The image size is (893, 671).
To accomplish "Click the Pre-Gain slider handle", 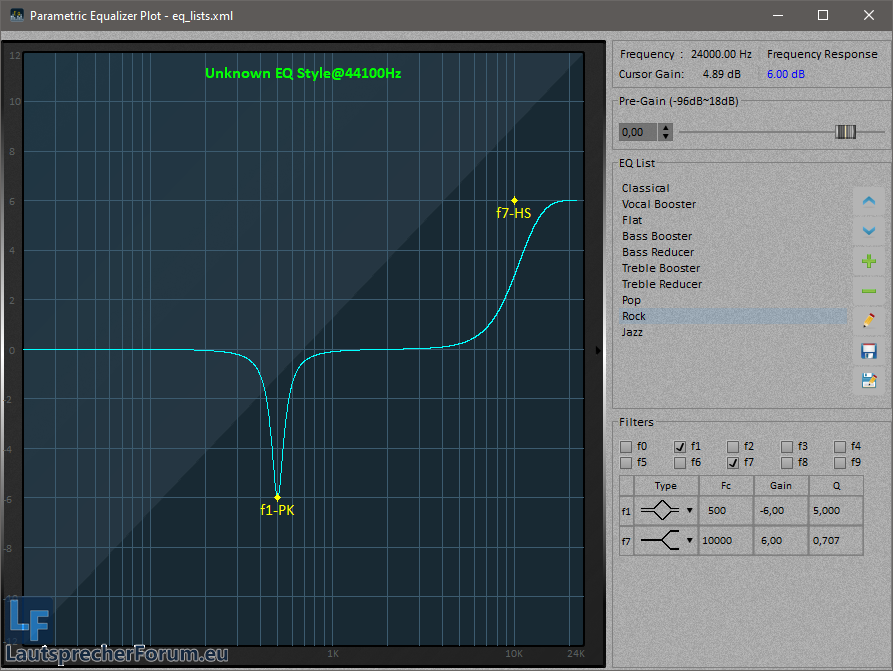I will pos(846,132).
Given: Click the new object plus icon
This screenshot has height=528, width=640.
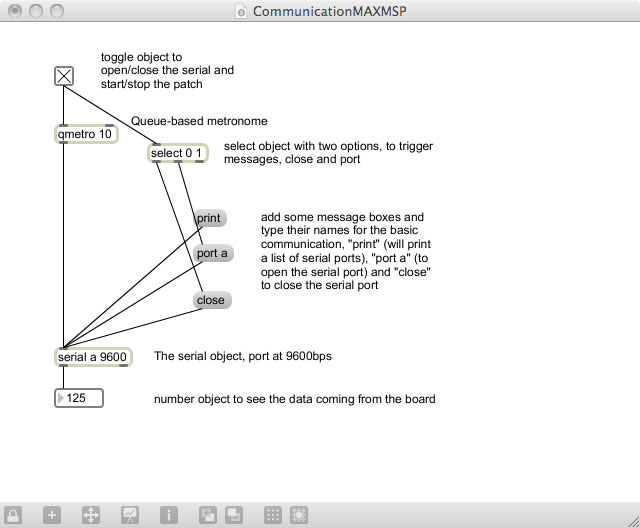Looking at the screenshot, I should [x=52, y=515].
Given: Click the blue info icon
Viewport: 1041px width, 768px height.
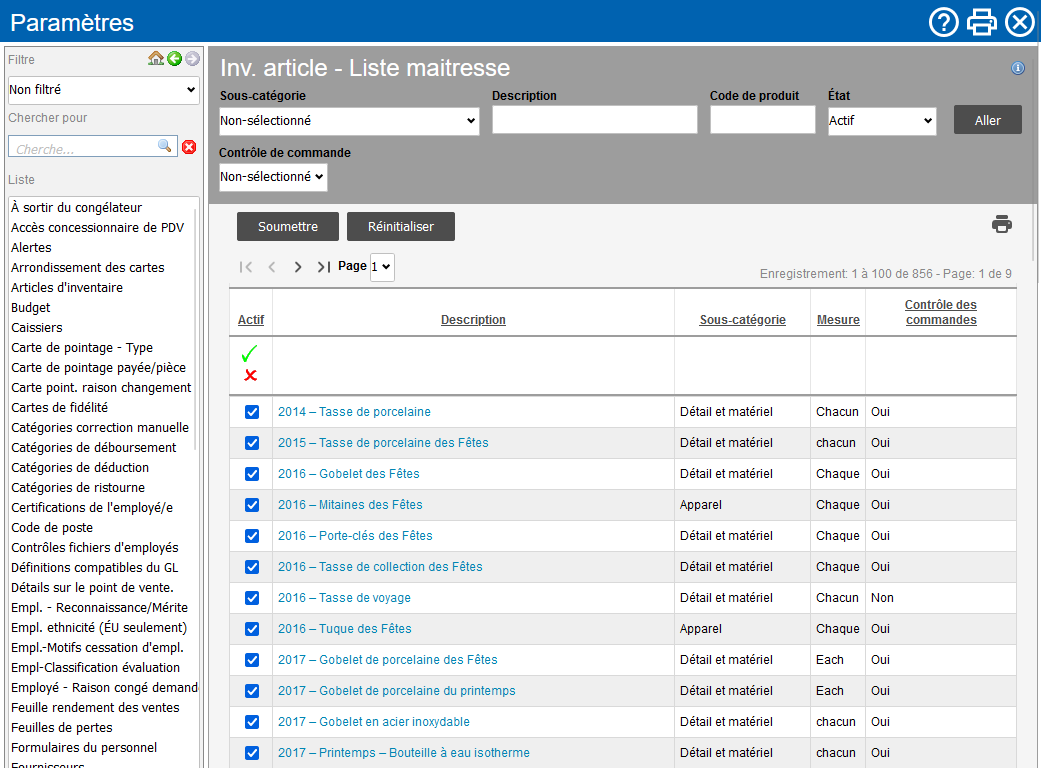Looking at the screenshot, I should [1018, 68].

→ Exercise aim
For the word "icon", find every line in the data that holds it and copy that line.

→ Finished exercise
Given: Click the new object plus icon
Given: Click the blue info icon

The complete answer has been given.